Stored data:
^^^^^^^^^^^^^^^^

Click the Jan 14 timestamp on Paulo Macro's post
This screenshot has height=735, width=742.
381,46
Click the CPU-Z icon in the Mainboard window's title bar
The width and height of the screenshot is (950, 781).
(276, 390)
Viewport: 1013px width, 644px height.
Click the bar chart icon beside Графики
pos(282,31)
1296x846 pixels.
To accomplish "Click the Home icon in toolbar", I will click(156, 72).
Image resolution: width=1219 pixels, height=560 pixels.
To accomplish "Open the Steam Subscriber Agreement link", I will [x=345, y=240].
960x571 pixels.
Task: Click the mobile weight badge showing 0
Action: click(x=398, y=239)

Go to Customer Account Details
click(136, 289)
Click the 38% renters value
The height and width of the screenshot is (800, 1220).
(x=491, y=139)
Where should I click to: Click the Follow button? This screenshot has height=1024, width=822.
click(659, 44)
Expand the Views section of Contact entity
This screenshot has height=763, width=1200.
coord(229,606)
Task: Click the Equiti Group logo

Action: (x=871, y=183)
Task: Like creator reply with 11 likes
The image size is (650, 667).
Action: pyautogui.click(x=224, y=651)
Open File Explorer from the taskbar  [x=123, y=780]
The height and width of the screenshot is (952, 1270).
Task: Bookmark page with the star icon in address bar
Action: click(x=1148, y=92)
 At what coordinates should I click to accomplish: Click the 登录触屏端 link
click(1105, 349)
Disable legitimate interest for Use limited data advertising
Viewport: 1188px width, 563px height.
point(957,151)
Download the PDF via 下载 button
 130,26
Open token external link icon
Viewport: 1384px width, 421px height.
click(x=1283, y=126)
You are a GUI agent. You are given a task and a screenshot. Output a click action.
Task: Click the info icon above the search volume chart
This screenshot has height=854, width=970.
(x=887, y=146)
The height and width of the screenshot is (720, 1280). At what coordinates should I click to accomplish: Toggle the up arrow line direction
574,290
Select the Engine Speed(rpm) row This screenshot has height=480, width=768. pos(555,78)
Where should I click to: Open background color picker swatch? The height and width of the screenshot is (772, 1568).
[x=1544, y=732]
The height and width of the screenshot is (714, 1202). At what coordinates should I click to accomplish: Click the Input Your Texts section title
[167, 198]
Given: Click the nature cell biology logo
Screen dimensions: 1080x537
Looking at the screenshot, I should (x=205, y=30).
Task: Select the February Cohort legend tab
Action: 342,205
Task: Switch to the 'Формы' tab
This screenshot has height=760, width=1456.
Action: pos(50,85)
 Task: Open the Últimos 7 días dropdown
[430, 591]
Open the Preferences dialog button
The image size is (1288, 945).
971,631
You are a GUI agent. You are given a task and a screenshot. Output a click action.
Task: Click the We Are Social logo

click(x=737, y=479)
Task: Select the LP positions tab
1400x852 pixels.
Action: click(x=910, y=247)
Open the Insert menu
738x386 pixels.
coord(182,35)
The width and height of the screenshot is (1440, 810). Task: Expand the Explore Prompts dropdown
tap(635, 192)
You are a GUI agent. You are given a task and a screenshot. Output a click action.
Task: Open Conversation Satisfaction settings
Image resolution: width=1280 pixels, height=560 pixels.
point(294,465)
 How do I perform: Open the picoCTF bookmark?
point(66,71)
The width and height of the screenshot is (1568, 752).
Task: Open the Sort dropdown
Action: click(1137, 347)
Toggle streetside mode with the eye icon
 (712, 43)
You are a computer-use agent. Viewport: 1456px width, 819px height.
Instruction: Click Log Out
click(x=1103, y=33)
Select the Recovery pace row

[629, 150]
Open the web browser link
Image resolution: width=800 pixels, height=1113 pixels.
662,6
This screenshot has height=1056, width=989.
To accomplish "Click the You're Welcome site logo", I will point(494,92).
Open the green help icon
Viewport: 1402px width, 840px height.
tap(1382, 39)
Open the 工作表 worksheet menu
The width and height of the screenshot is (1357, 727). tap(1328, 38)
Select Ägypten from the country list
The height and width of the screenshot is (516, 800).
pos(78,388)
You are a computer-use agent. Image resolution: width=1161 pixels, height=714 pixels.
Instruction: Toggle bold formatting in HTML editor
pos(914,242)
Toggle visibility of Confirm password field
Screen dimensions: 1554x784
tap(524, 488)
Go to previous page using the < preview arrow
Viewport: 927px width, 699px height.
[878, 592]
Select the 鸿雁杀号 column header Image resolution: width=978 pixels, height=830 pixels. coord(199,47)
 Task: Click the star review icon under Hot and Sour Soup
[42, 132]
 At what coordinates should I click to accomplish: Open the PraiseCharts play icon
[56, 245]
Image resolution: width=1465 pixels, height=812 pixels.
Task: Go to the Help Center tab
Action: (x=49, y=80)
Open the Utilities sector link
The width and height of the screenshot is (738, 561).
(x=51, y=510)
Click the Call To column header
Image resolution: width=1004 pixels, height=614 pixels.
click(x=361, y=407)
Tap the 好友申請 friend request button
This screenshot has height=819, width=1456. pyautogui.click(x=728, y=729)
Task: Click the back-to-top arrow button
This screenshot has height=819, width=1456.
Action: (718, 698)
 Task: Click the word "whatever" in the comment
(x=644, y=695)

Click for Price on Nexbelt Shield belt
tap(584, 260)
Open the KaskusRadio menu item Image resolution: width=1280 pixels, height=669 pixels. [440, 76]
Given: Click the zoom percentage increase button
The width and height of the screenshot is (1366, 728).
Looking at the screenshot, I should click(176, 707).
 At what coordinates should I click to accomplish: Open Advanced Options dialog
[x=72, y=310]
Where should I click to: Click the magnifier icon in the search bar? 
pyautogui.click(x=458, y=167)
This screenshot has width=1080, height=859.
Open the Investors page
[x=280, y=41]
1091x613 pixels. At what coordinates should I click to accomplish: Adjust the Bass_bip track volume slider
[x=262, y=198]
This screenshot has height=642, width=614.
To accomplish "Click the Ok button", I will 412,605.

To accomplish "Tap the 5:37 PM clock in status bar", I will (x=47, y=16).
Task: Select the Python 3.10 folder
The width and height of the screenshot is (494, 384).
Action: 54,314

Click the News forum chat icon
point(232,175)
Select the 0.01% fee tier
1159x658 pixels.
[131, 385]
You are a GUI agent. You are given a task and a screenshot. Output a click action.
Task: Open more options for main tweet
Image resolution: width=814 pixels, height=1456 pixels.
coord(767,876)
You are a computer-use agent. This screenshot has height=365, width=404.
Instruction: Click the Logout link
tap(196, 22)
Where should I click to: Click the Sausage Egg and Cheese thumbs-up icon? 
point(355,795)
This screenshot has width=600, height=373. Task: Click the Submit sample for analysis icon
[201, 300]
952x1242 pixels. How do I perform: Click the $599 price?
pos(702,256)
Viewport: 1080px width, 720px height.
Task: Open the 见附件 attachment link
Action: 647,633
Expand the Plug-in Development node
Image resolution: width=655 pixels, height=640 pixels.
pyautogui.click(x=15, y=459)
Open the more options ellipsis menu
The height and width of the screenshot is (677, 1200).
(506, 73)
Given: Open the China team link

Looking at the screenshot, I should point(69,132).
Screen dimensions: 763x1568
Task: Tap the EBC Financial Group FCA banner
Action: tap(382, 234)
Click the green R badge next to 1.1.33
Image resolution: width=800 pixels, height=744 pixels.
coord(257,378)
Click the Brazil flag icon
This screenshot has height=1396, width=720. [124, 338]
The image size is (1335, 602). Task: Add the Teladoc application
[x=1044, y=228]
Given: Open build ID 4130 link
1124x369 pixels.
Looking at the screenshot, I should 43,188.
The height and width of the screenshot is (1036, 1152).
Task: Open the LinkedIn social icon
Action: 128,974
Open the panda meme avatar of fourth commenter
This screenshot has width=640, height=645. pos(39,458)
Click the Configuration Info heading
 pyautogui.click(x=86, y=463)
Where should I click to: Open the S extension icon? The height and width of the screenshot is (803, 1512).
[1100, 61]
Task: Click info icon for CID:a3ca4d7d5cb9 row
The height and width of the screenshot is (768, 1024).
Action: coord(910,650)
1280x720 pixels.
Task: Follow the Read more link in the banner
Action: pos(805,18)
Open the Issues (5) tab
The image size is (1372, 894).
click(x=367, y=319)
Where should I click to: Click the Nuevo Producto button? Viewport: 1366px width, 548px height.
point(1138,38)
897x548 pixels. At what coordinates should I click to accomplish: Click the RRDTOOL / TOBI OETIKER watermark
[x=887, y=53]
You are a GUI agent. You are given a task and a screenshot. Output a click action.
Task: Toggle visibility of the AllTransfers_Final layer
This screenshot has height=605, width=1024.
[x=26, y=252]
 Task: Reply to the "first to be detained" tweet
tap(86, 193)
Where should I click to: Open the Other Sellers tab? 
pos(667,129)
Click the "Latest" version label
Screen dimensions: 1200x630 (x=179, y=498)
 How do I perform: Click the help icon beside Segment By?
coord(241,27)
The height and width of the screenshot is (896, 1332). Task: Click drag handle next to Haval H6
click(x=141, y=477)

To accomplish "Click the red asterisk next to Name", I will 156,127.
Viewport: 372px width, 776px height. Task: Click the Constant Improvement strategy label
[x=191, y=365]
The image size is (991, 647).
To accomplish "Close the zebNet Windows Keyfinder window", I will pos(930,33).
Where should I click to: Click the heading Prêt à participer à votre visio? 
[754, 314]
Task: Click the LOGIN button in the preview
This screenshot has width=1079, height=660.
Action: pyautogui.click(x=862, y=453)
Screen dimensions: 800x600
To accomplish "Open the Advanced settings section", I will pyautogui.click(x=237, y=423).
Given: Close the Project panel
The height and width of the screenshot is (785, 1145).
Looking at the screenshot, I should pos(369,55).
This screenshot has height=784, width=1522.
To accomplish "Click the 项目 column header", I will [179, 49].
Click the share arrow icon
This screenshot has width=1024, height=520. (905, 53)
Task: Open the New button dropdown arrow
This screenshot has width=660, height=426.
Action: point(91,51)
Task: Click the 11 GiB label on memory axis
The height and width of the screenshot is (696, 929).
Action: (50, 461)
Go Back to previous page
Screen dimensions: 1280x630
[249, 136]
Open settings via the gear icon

^^^^^^^^^^^^^^^^

| What is needed |
Your task is to find every line above containing the word "computer" and copy it.

| Solution to the problem |
You are a computer-use agent. Viewport: 1456px width, 819px height.
You are a computer-use agent. Image resolution: width=1161 pixels, height=714 pixels.
You are a computer-use agent. This screenshot has height=365, width=404.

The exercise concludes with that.